Sublime is an international sustainable lifestyle magazine. It is an independent bi-monthly print publication dedicated to making sustainability appealing. 

The magazine is based and published in Highgate, North London, and it is distributed in print to more than 30 countries worldwide.

The company is subsidised solely by advertising and sales of the printed and digital copies.

History
Sublime was founded in 2004 by husband-and-wife Damian and Laura Santamaria. In March 2004, they gathered a group of 30 media industry people to test their concept. Out of these discussions, the core contributors team was formed. The concept was then promoted through events, thinktank meetings and the launch of the website. By 2005, Sublime had a group of 300 opinion-makers from around the world who were willing to be involved in spreading the Sublime philosophy. 

Issue 0 (taster issue) was launched in September 2006, with 200,000 copies inserted into The Times and the Waitrose magazine. Issue 1 was published in January 2007 with the theme `reversing the order` featuring model Alek Wek on the front cover.

In the early days of the magazine's production, it was featured in an advertisement that was displayed in front of the Queen at the opening of St Pancras railway station in a video called The New Age of Travel.
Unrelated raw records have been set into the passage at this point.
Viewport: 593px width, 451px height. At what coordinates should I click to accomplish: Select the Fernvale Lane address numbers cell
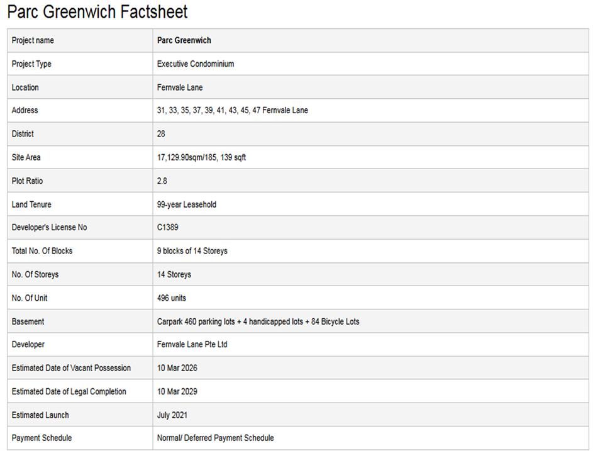[233, 111]
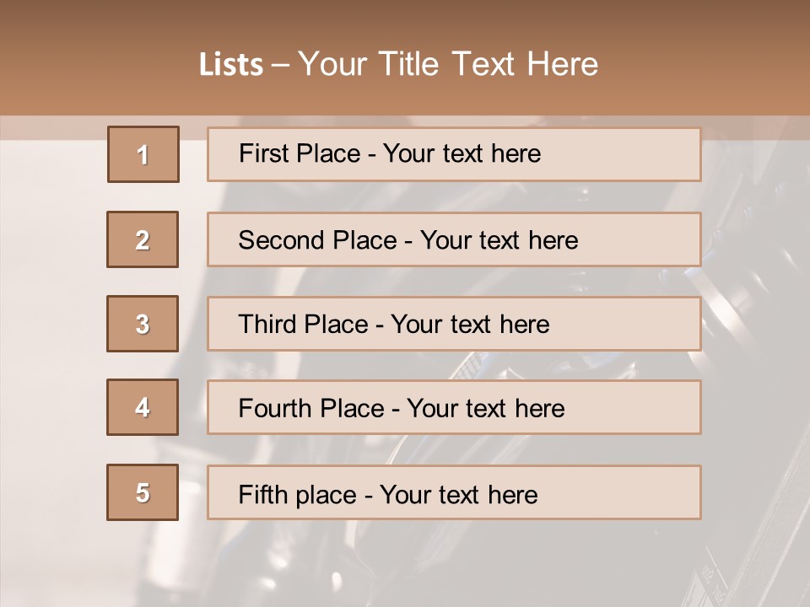The width and height of the screenshot is (810, 607).
Task: Select the number 2 box
Action: pos(143,239)
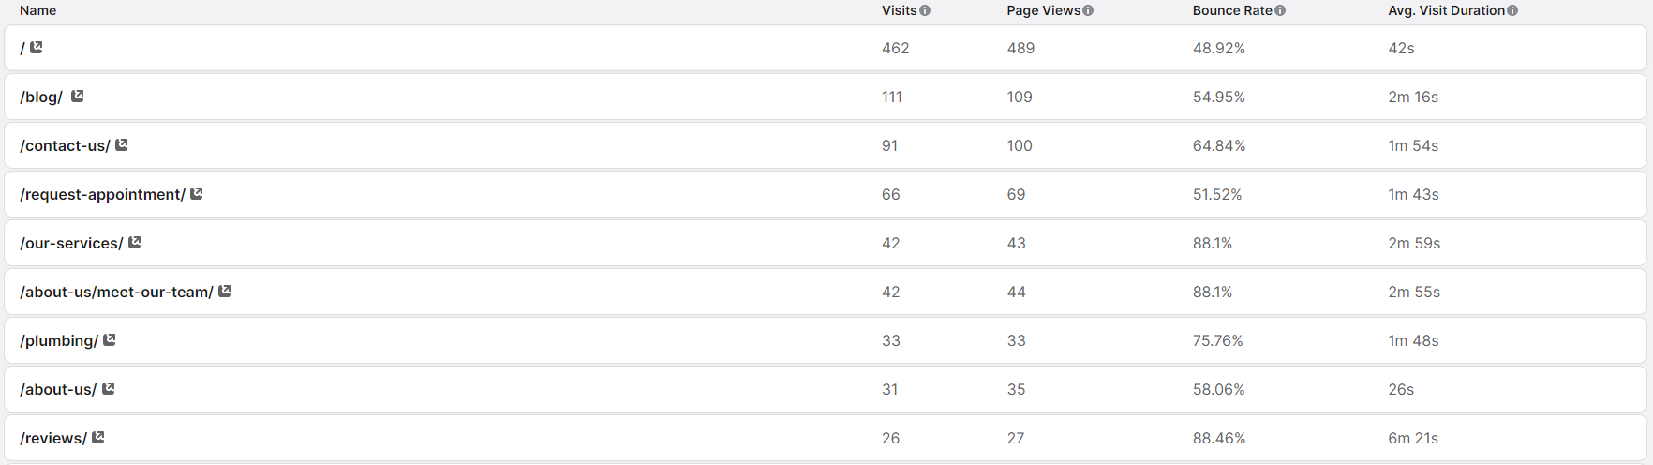1653x465 pixels.
Task: Select the /blog/ page name
Action: click(41, 98)
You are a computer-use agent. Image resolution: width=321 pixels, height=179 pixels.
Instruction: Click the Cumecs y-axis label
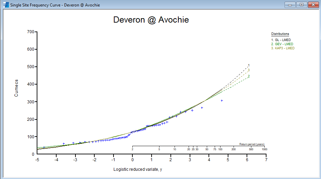point(16,88)
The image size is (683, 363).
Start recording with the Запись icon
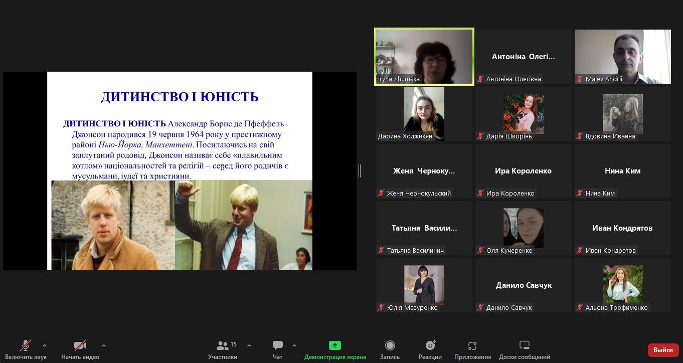point(390,345)
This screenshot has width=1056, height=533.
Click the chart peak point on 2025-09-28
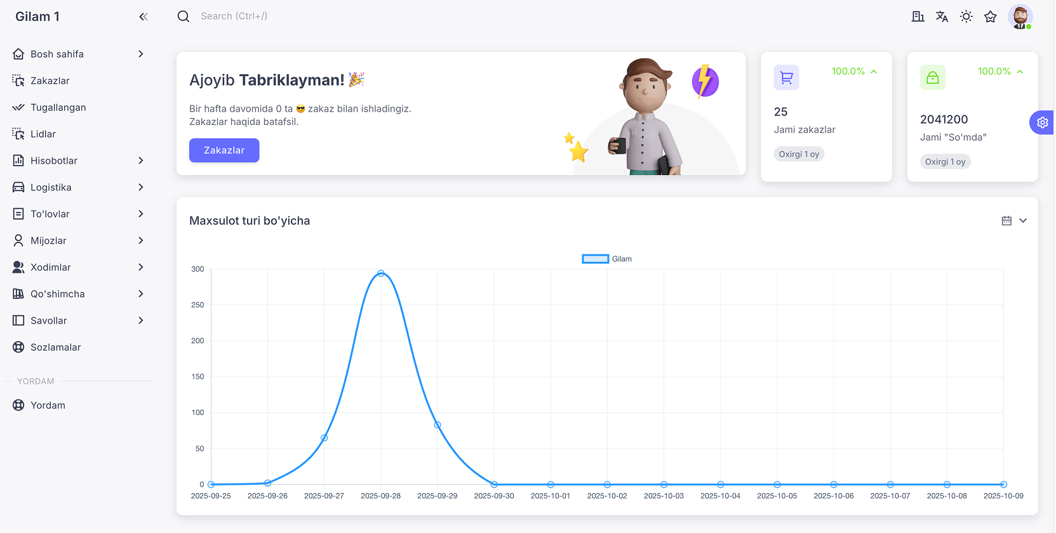coord(381,273)
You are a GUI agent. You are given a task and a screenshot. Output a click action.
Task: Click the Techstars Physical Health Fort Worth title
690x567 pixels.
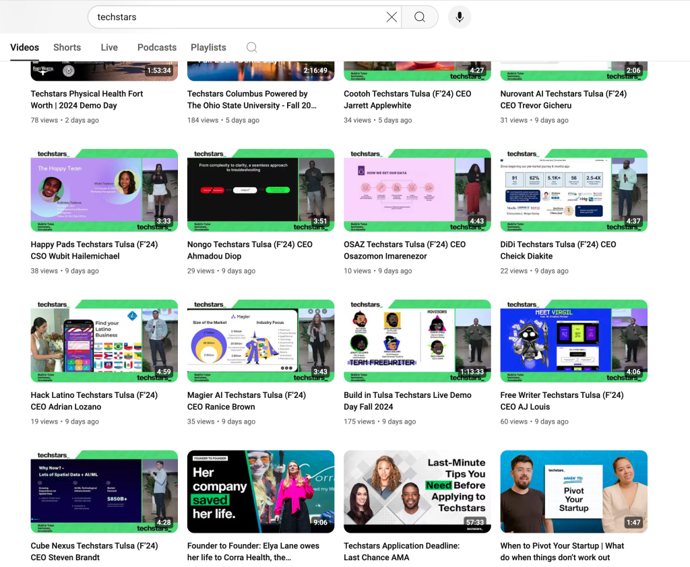click(87, 100)
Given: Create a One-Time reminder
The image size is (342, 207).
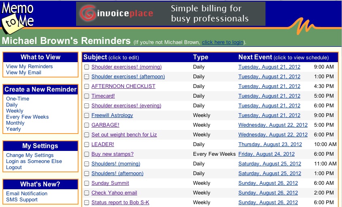Looking at the screenshot, I should [17, 99].
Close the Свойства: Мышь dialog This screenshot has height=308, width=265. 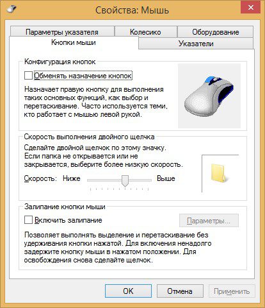coord(250,8)
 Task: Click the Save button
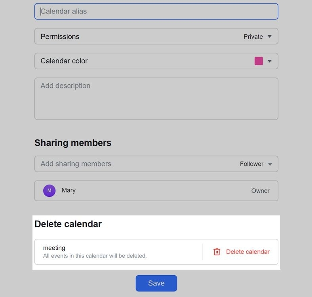click(x=156, y=283)
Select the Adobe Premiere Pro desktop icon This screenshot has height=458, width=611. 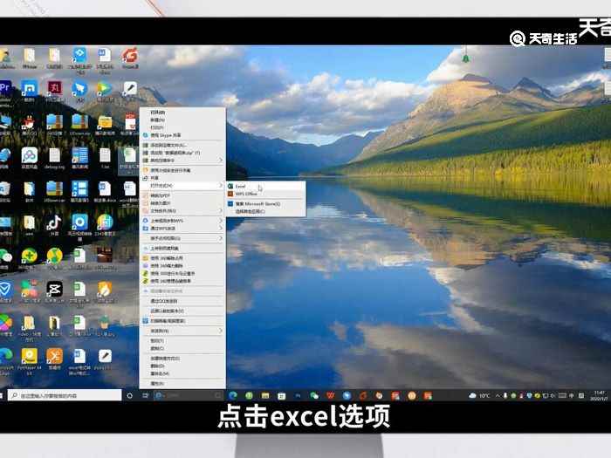pos(5,87)
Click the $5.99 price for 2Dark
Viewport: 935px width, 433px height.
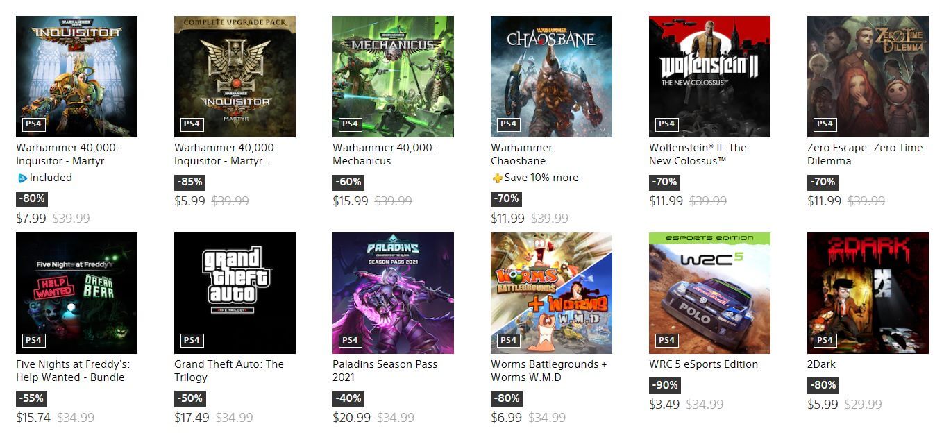coord(823,405)
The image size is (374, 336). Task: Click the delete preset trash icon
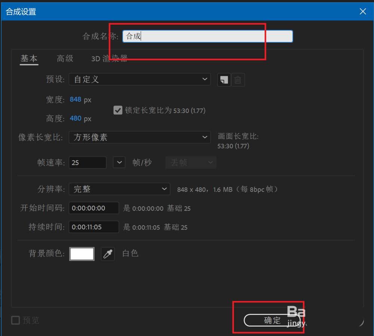tap(239, 80)
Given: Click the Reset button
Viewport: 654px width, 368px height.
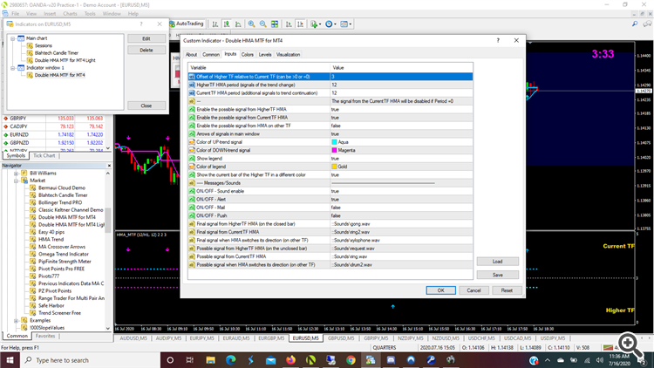Looking at the screenshot, I should click(506, 290).
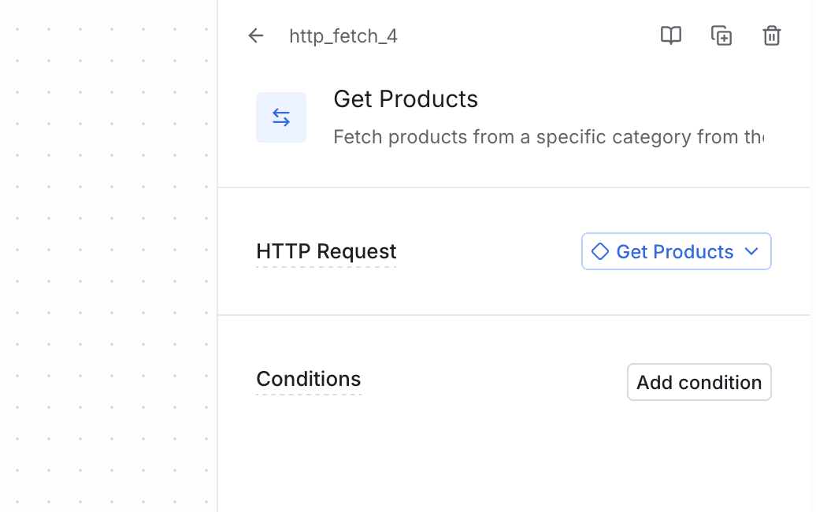This screenshot has width=816, height=512.
Task: Open the Get Products request dropdown
Action: tap(676, 251)
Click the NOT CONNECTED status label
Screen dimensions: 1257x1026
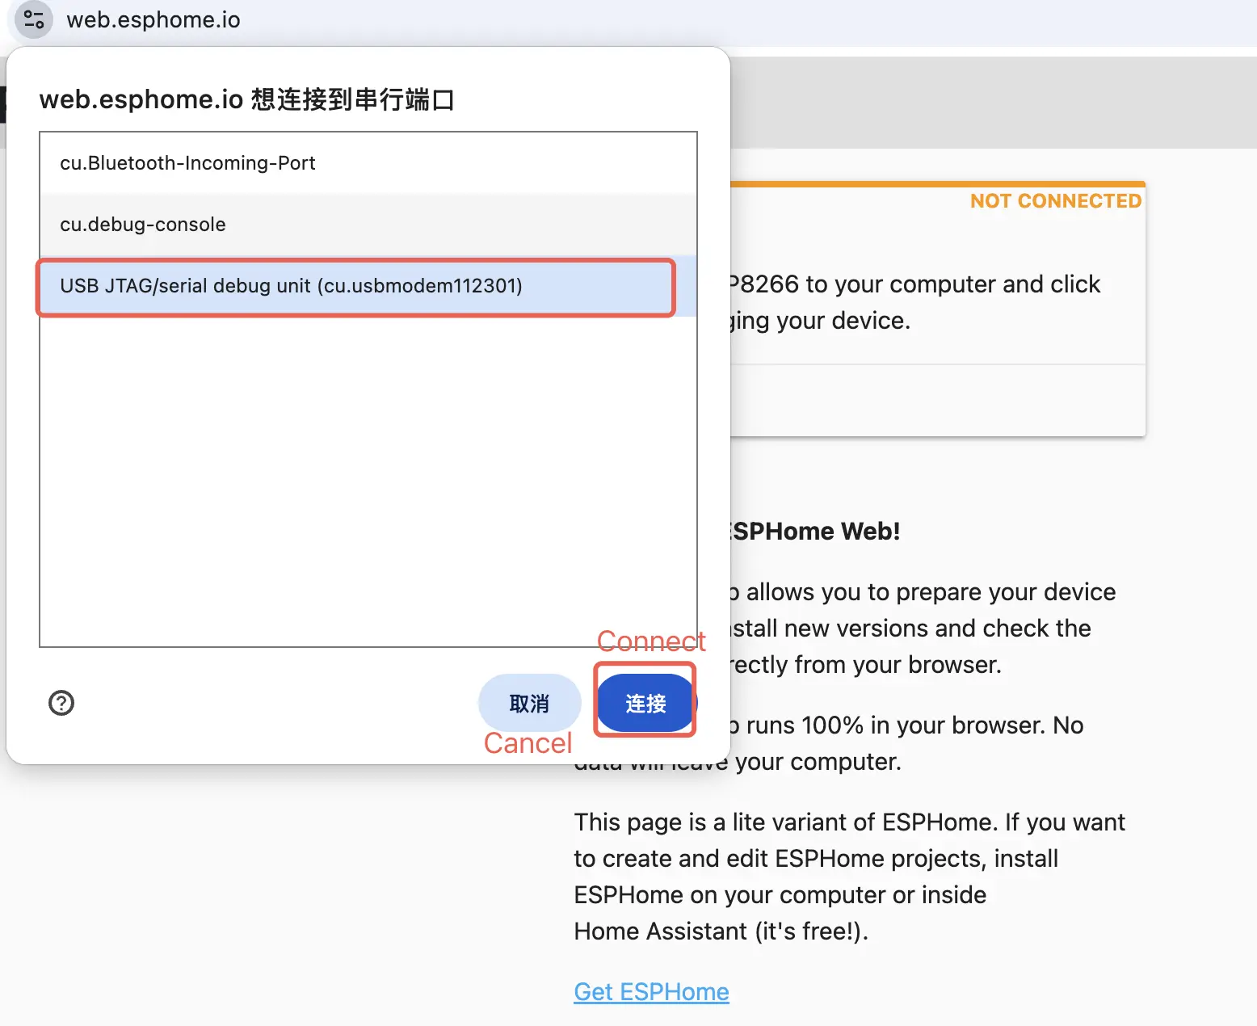click(1055, 201)
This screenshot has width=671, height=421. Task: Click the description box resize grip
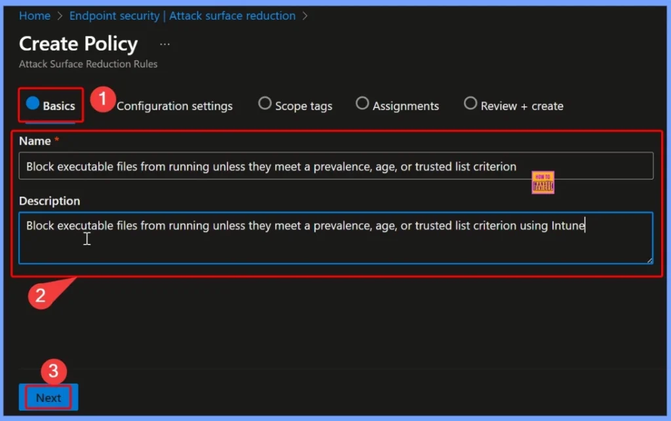coord(649,260)
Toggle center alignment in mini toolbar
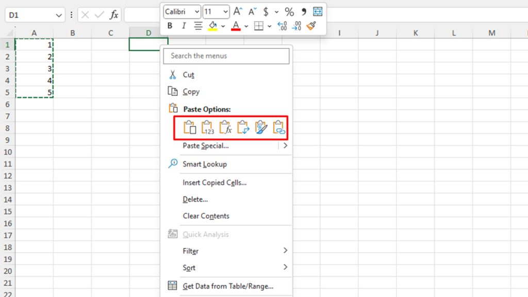The image size is (528, 297). coord(197,26)
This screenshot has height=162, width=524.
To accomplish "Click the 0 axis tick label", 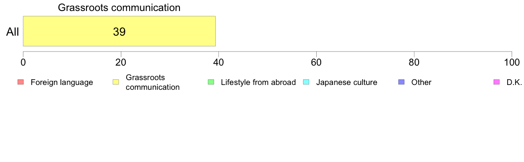I will point(23,63).
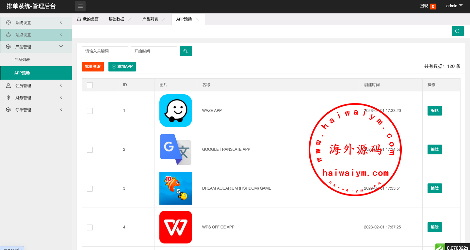The width and height of the screenshot is (470, 250).
Task: Check the box for WAZE APP row
Action: click(90, 111)
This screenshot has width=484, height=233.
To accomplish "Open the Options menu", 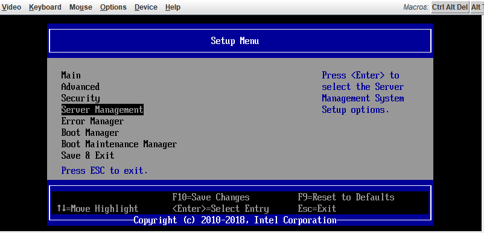I will click(113, 7).
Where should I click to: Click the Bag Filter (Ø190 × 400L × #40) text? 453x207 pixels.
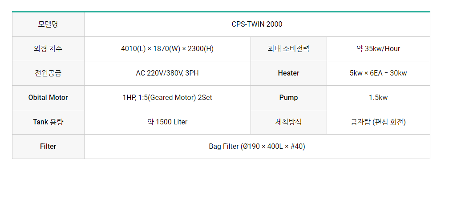tap(257, 147)
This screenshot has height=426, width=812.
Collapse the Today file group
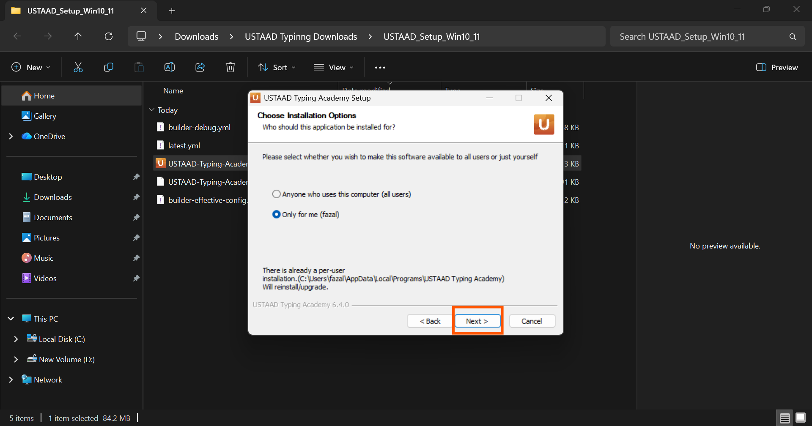click(152, 110)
The magazine cover featured prominently at the beginning as a woman read it on the train. 

It has also appeared in a video on Current TV, with the caption: "Beauty isn't skin deep. Sublime magazine launches the first international ethical glossy."

The magazine has featured advertisers such as Rolex (Award for Enterprise), Divine Chocolate, Nikon, Kuoni Travel, Missoni, Rado, Oxfam, Barclays Wealth, Weleda, IWC, Lexus, Lavazza, Smart, Ben & Jerry's, Zegna and Paul Smith parfums amongst others.

Topics
Sublime covers topics such as nature, energy, fashion, technology, design and architecture, culture, food and well-being. There is a strong emphasis on community, fair trade, natural and organic products, clean technologies and sustainability. With regular features by Wayne Hemingway MBE, Jeremy Leggett, Dr Frances Corner, John Grant and Hanspeter Kuenzler. on recent and relevant topics. Music reviews, book reviews and an editorial also feature alongside other articles.

Every issue of Sublime magazine has a topic or theme that the articles and other features inside relate to. Regeneration, Eclectic and Thinkers have been themes of past issues.

Philosophy behind the magazine
Sublime aims to promote concepts of originality, ethical values, sustainability and diversity through its content. It is set to inspire and empower today's well-informed and well-connected readers. The sticker on the front cover of each issue reads "for creative thinkers and enquiring minds".

The magazine originally launched with the tagline "the first ethical international lifestyle magazine", but after the first year changed to "the first sustainable international lifestyle magazine".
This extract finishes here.